Para enfrentar isso, afirma ela, “precisamos ter uma perspectiva africanista, temos que entender as lutas da República Democrática do Congo, de Burundi, a pobreza em Zimbábue. E saber que vamos ter uma massa de gente chegando, porque eles estão desesperados, e nós precisamos dividir o que temos. Nós já fizemos isso antes, nós temos o espírito de Ubuntu (fraternidade, abertura de espírito), mas sem esse engajamento mais profundos e sem entender as questões mais profundas do continente, acabamos tendo essa resposta reacionária nas populações pobres”.

Apesar de crítica, ela vê luz no fim do túnel: “Temos hoje um novo presidente, e parece haver um pouco mais de esperança.

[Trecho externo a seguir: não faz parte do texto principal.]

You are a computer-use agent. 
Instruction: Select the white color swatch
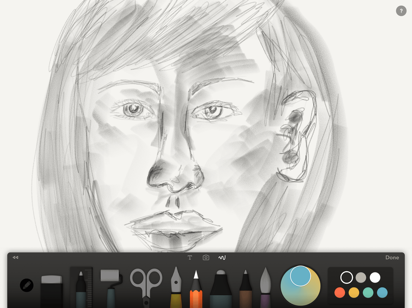(x=375, y=278)
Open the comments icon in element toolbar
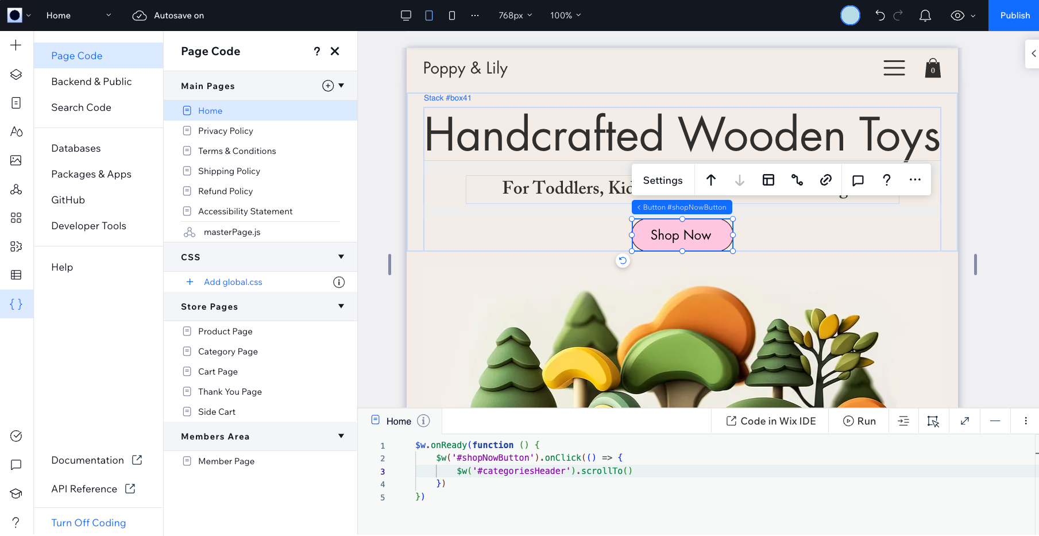Viewport: 1039px width, 536px height. tap(858, 180)
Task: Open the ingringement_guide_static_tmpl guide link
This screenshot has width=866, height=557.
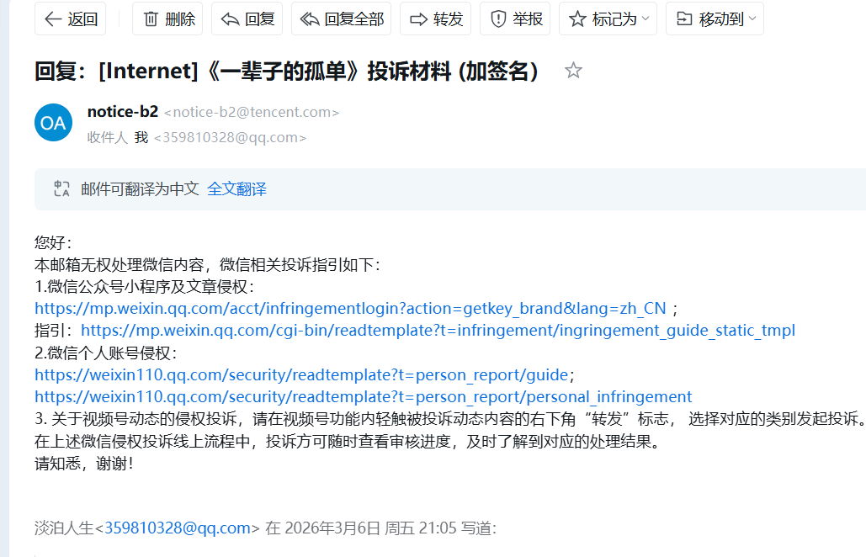Action: click(x=438, y=331)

Não estamos no melhor lugar do mundo hoje, mas ao menos temos sistemas em funcionamento que podem permitir avanços. Eu sempre tive esperanças no povo. As mudanças nunca vieram dos de cima. Nós sabemos o que precisa ser feito.”

Além disso, a população está se movimentando, diz Gunn ao TUTAMÉIA: “Há uma nova onda de ativismo, campanhas de educação para o povo, pensando em descolonização, o que é muito importante. Jovens estão pensando e se mobilizando em torno de uma nova agenda, e isso me deixa esperançosa.”

“Eu acho que a gente tem de pensar em uma nova ordem social, como nós podemos arrumar tudo isso. Não é um problema da África do Sul, é um problema daqui também. É qual ordem econômica inclusiva poderia funcionar. Nós temos de pensar juntos novamente. Não podemos ter os antigos modelos, que não funcionaram. Acho que temos de pensar nisso. Não basta copiar o passado, temos de repensar as coisas. É isso que o mundo precisa, eu acho.”

E concluiu: “Sou um otimista. Nunca vou perder a esperança. Nunca vou desistir. Eu tenho confiança nas pessoas. Eu acho que nós vamos conseguir atravessar este período de trevas. Vai exigir um esforço muito grande, e nós vamos ter de pensar pan-regionalmente para encontrar alguma solução. Mas nós vamos passar.”